I have no doubt that The New Best Recipe has a higher man-hour count than any other cookbook on the shelf, and that shows in its reliability and breadth.
Yes, there are some problems that may turn people off from the Cook's Illustrated Kool-Aid, or, as I call it, the Cook's Illustrated Sausage. Why sausage? Well, the biggest issue I've had with them over the years is that, despite their hundreds of different writers, editors, and contributors, no matter who develops a recipe or story, it all gets sent through the Cook's Illustrated editorial sausage grinder and comes out the other end tasting like Cook's Illustrated Sausage. Tone and personality are stripped away in favor of uniformity. For some people, this can be comforting. They have a no-nonsense, authoritative voice that is as unchanging from year to year as a McDonald's French fry.

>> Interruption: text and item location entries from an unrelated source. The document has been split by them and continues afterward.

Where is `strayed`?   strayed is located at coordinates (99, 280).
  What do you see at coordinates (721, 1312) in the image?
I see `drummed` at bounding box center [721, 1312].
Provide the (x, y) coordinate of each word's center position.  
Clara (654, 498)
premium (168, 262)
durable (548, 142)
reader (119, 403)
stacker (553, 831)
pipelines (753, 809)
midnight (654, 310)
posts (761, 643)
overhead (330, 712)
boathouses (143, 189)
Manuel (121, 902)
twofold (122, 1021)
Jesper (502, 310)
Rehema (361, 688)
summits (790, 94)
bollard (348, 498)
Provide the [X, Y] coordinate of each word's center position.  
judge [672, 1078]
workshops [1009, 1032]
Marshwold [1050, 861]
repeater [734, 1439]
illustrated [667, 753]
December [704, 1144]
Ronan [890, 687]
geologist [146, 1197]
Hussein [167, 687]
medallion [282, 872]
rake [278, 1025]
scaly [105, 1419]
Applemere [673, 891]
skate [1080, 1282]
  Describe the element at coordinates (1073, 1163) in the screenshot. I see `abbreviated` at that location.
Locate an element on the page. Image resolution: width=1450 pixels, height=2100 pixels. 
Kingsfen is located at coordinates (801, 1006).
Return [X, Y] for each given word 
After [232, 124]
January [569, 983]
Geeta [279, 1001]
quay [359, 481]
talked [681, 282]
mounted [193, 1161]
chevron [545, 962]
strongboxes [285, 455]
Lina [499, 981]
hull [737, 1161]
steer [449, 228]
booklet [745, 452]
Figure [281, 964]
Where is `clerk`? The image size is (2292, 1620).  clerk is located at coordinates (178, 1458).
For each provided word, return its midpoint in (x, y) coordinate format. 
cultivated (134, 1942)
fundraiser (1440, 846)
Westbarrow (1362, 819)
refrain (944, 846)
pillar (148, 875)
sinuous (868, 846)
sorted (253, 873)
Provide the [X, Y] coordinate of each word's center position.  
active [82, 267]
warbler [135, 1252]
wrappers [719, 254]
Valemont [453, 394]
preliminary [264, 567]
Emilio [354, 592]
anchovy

For others, this can be, well, boring. I want my stories to have some personality. I want to get some emotional investment from my writers. I want to know their motivations for cooking and feel their frustrations along the way. I want my reading to be fun, not just informational.
Cook's Illustrated is also myopic in its worldview of food. It's a publication based out of New England and aimed at an audience that does its shopping in large chain supermarkets. The same policy that guarantees an 80% make-again rate for recipes also means that, almost by definition, the recipes are designed to appeal to the lowest common denominator. As with the writing, it's hard to find fault in any of the recipes, but it's also hard to find any personality. There are unexpected elements in the process and techniques that are upturned, for sure, but as far as the finished dishes go, this is a book to turn to when you want to be reliably comforted, not challenged or surprised. (I'd strongly recommend against following any of the recipes outside of those from American and Western European traditions.)
That said, if you're tired of pancakes that fall flat, if you're sick of roast chicken that looks lovely on the outside but is dry and stringy inside, if you get paralyzed by choosing between the dozens of banana bread recipes a quick Google search turns up, if you've never made a meatloaf in your life and want to make sure it comes out right the very first time, The New Best Recipe (or any of the other, smaller titles from America's Test Kitchen) is an invaluable resource that you'll turn to again and again.